▶ **What the exercise asks**: Put the lines of the rows below into a numbered list, from the first line of the rows through the line containing "(x=1795, y=409)", with both ends included and blank lines left out. Leave the pictures out of the answer.

++++ Provided data

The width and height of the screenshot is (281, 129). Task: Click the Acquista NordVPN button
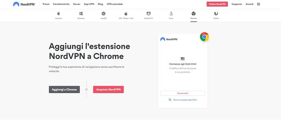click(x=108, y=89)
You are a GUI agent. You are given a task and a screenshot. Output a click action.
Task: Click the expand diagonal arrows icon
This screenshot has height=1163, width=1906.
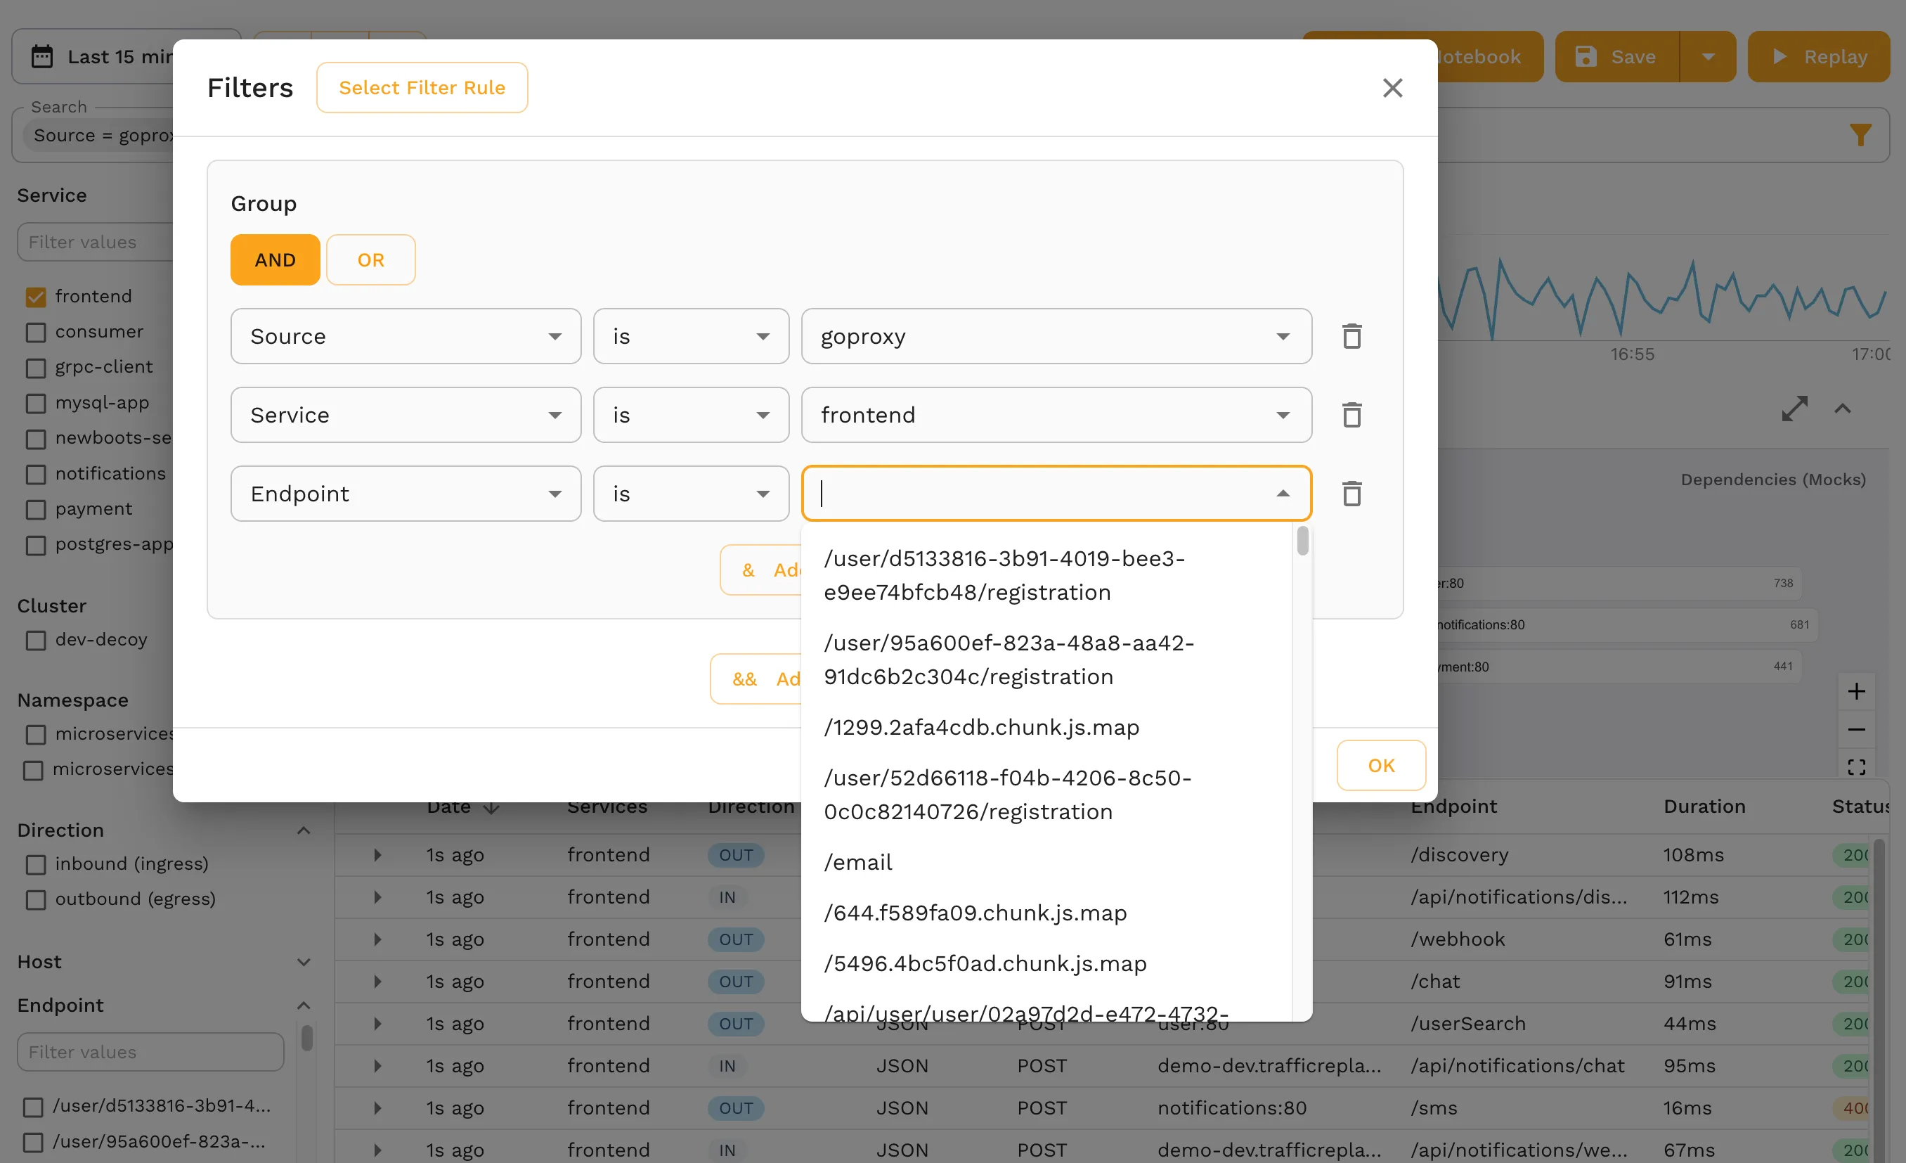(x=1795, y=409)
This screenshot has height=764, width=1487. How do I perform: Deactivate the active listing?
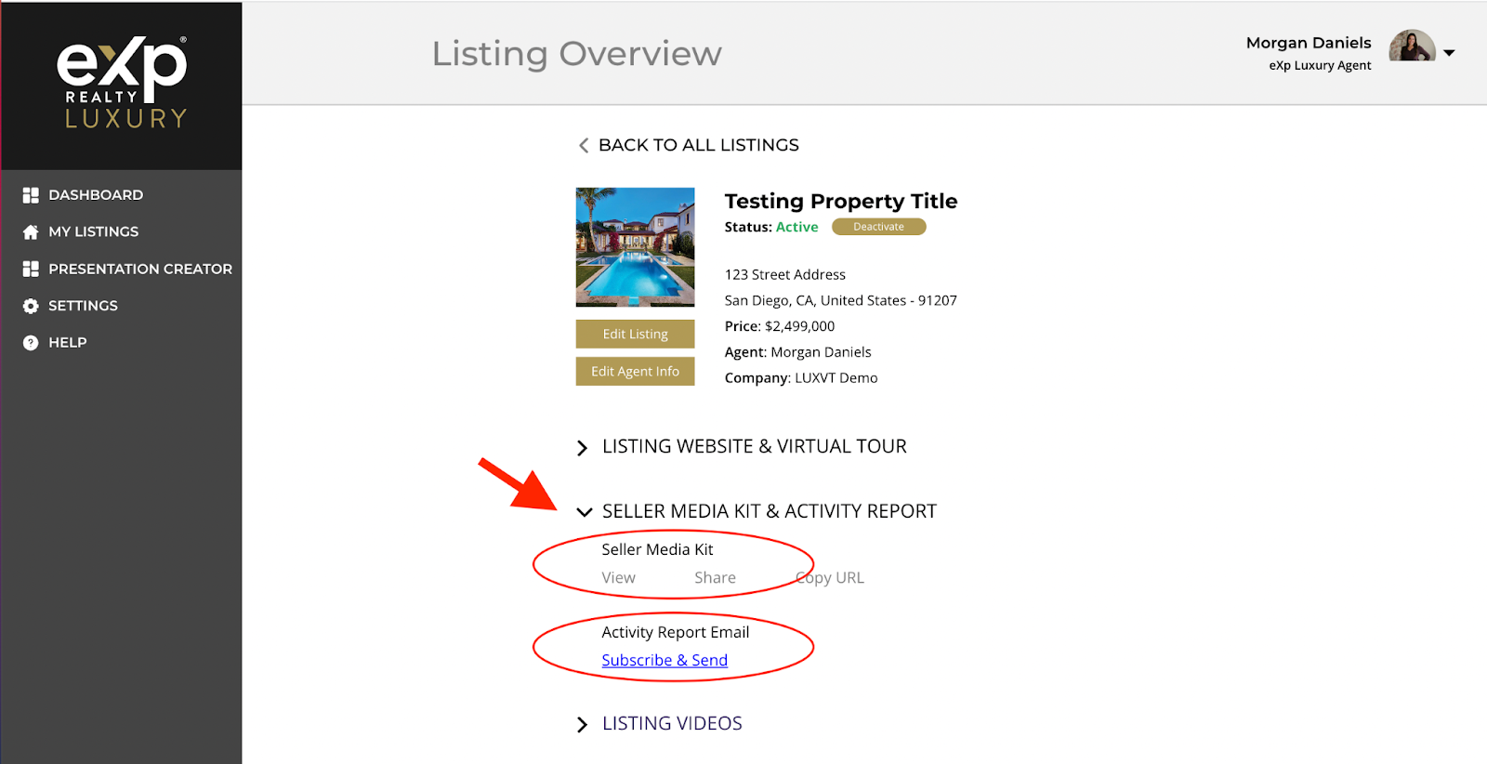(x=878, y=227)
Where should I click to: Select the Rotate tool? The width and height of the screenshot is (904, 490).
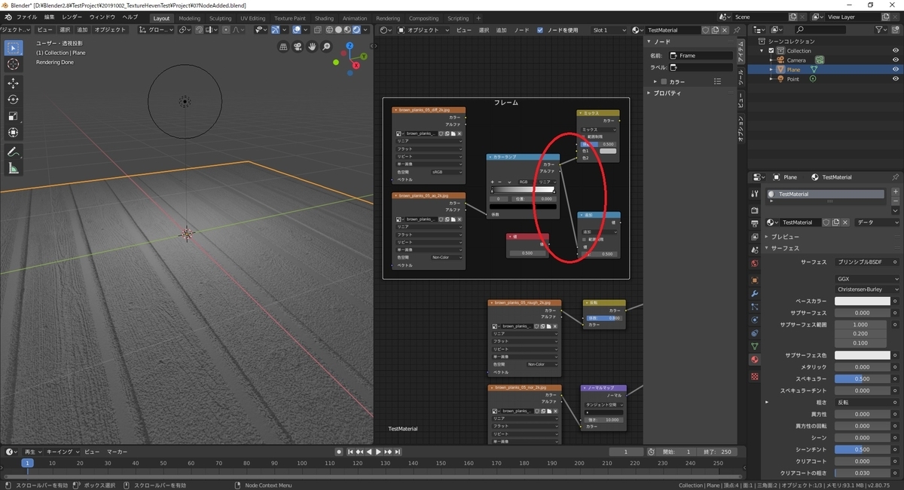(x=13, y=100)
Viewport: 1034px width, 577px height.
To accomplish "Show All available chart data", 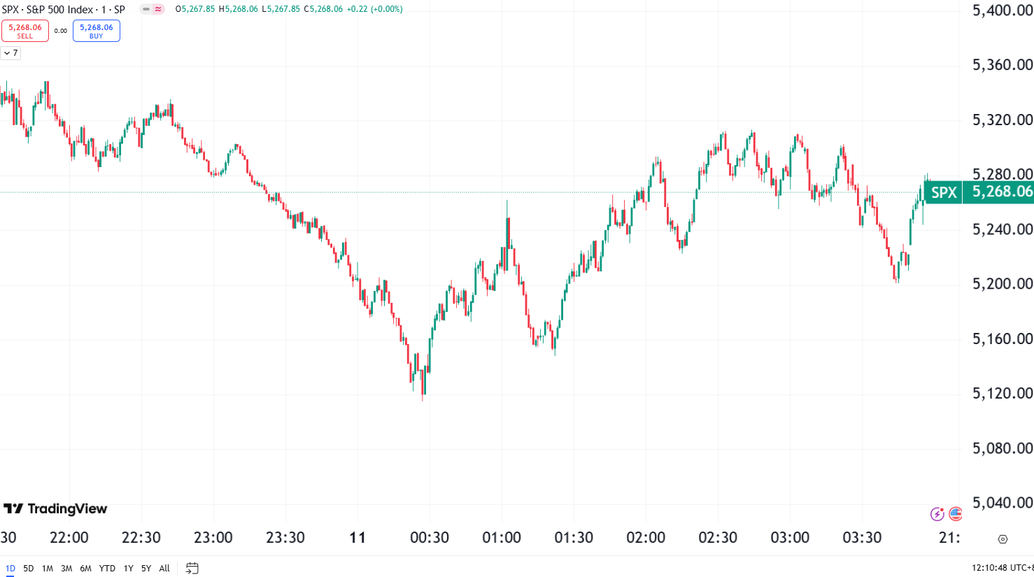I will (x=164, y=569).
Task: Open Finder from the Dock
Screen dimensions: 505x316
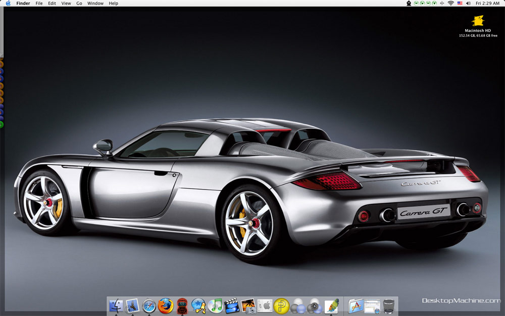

++++++++

▶ **Result**:
1. The width and height of the screenshot is (281, 129). Task: Click the Acquista NordVPN button
2. click(x=108, y=89)
3. You are a GUI agent. You are given a task and a screenshot. Output a click action.
4. Task: Click the expand diagonal arrows icon
5. This screenshot has height=1163, width=1906.
6. (x=1795, y=409)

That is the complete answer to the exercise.